I started writing in here knowing my readership of two. Still, I tried to pretend they didn't exist because if I didn't I'd have to write for them, wouldn't I? I mean, it would only be polite to cater to my audience. This medium seems so strange and artificial. I'm not as candid and open as I could be because I know that other people could read it, (and at least one person has), and I don't exactly write for my readers even though I know who they are. See, I can't write whatever I want in case I get found out somehow. I know I could make this private, in fact I had a short lived private journal for a while, but knowing that people could read this, strangers as well as the terrific two, gives me a little incentive to update. So whatever. I write as though I'm writing to the world, as though I'm writing for myself and as though I'm writing for aunties who are eaves-dropping through an open window. It's weird but hey, I never did hit ten posts with my private online journal so I guess I'll see how long this lasts. I'm fickle though so I can't say as I expect much.

Oh, before I got distracted, I was going to write about dehydration. I'm very thirsty right now but I don't think I'll actually do something about it. Yes, I am weird.

Wednesday, November 09, 2005

Happy happy, joy joy

I've never taken anti-depressants. I don't know if I need them, the only therapist I went to was some holistic person who was into crystals and stuff. The only person I know who took some didn't like them and stopped taking them cold-turkey. I admit, the thought of being able to just take something and be all better is alluring. Of course, I'm not that naive; I know there's no such thing as a magic pill, that everything can't be fixed with a wave of the hand and that even if an anti-depressants fixed some of it, that they'd do so at a price. Nonetheless, when the depression is at its worst and it feels like it will never stop, I'd welcome ANYTHING to make it all go away.

As for getting help, well, when I'm not depressed I convince myself that I'm blowing the memory out of proportion and that anyway, it will never happen again. When I'm depressed, I'm in no condition to do anything, sometimes I'd just go to school, find a sofa and cry for hours instead of studying. So, yes, basically I find myself stuck in a rut and now that I'm out of school, I don't have the privacy for crying or the opportunity to see someone if I wanted to.

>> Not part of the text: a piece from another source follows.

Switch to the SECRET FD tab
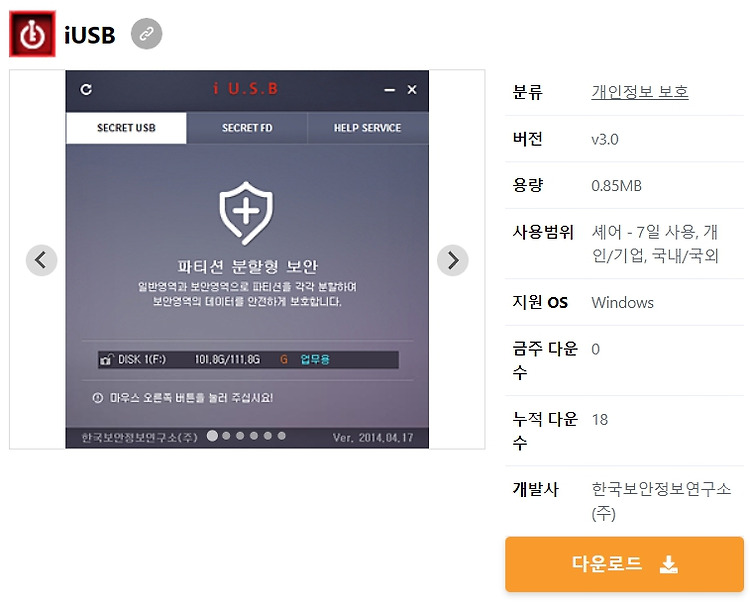Viewport: 750px width, 603px height. pos(247,128)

Tuesday, November 08, 2005

Moo or something unlike it

I'm depressed right now. For some reason I thought investigating camel cheese might cheer me up and oddly enough, it did so I'm actually much less depressed than I was. I was just wondering if people did make cheese from camel's milk, remembering an incident when I was about four noticed the milk bubbling over the mug in the microwave. It freaked me out, it looked so creepy. I asked what was wrong with the milk and was told that that was due it its being camel's milk, that was just what camel's milk did (it wasn't actually camel's milk). It's strange how things suddenly surface in one's mind. So I googled camel cheese and it turns out that the production of the stuff is a very recent thing, calf rennet being unable to coagulate the milk due to the composition of the fat chains etc. There's a vegetable rennet they're trying out in Mauritania that seems to work though the texture of the resultant cheese is a bit off. And reading all this stuff cheered me up. I think I miss learning. I should pick up some non-fiction or maybe even go through my text books. I guess that was the dullest post ever but I'm sure you're glad to know that there's now camel's milk cheese in the world

Tuesday, November 01, 2005

Suckiness

I have so much work to do so instead of doing it I'm chatting on MSN. My cake turned out horribly and I'm all depressed. I'm sleep deprived. First that makes me hyper and fun, then I get cranky. I'm cranky now and even all the army of the undead and paralyzing powers of eco conversation isn't managing to cheer me up. Super crappy pseudo-post for a super crappy pseudo productive day. I mean I made something, it just sucks.